数学の学び方・教え方

遠山啓著
岩波新書

算数・数学を教える人々には
一度は読んでいただきたい本

 数学教育に造詣が深い遠山啓の数学教育に関する著書。

 「量」、「数」、「集合と論理」、「空間と図形」、「変数と関数」の5章立てになっており、それぞれの章で、小中学の数学教育を念頭に置きながら、数学の概念について議論を進めていく。特に量と数の理論や分数の概念については目からウロコで、大変面白く、こういった概念について考え直す上で非常に役に立つ。ただ後半はあまり感じるところがなく、特に「空間と図形」で非ユークリッド幾何学なんぞ持ち出された日には、少々白けてしまう。「変数と関数」もややありきたりであった。

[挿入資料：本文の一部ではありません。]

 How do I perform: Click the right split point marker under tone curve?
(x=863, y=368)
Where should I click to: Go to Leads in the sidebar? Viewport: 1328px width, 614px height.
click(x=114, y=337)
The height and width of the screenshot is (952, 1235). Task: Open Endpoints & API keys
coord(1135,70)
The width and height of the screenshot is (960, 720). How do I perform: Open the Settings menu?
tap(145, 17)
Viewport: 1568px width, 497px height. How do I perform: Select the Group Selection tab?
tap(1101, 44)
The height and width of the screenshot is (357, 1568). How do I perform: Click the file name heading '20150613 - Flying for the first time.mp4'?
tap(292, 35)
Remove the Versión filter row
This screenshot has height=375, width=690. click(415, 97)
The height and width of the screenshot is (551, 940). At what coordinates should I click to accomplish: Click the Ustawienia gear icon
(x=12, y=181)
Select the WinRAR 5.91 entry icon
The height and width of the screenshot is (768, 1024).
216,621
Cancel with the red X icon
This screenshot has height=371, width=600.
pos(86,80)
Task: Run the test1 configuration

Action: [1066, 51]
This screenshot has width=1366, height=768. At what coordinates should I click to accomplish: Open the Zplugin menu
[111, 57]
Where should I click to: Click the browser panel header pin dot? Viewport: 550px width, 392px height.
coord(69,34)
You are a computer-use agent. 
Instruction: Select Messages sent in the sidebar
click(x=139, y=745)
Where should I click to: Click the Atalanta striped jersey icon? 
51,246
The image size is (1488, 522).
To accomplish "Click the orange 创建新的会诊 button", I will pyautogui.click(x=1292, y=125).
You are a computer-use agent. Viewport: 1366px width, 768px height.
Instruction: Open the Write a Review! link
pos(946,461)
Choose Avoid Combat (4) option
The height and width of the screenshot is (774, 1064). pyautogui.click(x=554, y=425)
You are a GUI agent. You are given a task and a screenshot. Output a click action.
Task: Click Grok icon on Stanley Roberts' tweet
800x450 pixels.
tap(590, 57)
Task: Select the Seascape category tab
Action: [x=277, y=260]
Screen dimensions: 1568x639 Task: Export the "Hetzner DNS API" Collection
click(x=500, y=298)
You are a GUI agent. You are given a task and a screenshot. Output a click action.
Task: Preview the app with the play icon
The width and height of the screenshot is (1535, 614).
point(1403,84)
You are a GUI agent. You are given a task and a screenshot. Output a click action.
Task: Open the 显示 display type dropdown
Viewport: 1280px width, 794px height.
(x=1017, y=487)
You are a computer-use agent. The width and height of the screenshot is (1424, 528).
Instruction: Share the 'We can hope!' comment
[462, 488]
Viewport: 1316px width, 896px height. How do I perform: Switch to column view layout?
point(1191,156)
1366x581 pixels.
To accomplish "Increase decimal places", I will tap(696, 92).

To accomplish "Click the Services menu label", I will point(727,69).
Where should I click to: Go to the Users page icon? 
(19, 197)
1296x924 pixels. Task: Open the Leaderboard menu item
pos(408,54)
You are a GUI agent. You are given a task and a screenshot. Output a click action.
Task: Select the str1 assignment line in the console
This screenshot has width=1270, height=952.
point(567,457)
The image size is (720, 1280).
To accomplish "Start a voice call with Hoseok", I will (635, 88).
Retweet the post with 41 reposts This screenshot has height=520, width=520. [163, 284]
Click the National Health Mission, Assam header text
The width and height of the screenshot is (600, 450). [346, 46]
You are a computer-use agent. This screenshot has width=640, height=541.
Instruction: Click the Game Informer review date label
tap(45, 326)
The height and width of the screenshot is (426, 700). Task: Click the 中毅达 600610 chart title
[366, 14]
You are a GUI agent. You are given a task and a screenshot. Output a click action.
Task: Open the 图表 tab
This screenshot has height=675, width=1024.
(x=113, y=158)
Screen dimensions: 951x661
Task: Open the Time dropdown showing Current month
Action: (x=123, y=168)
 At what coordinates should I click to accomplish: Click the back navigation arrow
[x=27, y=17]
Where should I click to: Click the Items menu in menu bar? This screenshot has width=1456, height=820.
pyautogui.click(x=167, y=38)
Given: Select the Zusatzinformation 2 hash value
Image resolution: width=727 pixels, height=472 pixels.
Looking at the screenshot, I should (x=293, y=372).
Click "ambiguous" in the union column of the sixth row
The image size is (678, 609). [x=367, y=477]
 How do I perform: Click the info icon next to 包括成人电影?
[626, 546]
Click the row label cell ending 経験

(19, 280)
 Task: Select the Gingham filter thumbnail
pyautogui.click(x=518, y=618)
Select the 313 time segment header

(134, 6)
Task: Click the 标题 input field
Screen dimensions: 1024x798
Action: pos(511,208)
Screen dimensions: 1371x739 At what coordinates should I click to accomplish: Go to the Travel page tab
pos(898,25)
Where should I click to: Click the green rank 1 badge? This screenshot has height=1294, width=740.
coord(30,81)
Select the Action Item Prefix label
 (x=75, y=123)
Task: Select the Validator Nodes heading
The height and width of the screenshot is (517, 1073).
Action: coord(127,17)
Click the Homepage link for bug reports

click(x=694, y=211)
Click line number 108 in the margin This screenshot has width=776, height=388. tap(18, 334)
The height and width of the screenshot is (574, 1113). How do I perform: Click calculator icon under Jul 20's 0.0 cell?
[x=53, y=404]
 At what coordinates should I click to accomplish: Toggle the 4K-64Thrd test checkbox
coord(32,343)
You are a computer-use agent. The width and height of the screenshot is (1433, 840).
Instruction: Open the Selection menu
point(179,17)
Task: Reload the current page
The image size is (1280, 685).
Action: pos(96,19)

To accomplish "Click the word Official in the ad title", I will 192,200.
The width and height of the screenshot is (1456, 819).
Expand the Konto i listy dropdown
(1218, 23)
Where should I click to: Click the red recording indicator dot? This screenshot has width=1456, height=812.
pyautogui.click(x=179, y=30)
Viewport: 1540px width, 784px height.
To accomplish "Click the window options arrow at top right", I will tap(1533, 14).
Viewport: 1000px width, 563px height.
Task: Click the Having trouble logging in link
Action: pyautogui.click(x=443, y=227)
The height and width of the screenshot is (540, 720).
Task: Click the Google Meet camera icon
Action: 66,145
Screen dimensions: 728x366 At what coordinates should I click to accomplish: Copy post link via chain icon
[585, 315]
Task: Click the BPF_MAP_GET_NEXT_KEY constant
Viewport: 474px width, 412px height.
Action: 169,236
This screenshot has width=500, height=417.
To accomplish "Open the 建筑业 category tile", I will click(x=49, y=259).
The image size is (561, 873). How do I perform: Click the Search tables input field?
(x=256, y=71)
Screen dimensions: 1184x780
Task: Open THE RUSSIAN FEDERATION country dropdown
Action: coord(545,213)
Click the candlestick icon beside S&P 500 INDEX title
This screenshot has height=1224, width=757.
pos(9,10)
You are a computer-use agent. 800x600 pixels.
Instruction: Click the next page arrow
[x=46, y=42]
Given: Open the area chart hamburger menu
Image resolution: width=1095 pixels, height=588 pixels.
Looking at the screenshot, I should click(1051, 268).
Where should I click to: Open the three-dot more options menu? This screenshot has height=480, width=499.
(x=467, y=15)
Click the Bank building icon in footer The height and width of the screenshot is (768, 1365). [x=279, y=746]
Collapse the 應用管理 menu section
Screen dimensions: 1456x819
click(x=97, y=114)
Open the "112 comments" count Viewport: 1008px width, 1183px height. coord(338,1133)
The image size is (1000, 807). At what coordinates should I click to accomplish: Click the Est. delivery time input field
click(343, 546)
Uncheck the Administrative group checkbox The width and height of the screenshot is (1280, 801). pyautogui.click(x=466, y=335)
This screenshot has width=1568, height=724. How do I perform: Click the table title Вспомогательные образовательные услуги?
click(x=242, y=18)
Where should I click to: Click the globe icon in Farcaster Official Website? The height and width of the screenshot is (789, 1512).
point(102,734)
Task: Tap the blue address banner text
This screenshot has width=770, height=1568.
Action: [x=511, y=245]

 やはり、この遠山先生、初等教育論がずば抜けていると感じた。現在採用されている教科書についてその出自から説きおこして批判を加え、どういう内容にした方が子どもたちにとって理解しやすいかまで丁寧に解説しているのは、著者ならではである。また分数の割り算の説明も秀逸であった。どうしても多少わかりづらい面は残るが、それでも説明としては非常に合理的である。数字だけで説明する方法もあるが、あれよりよほどグレードが高い。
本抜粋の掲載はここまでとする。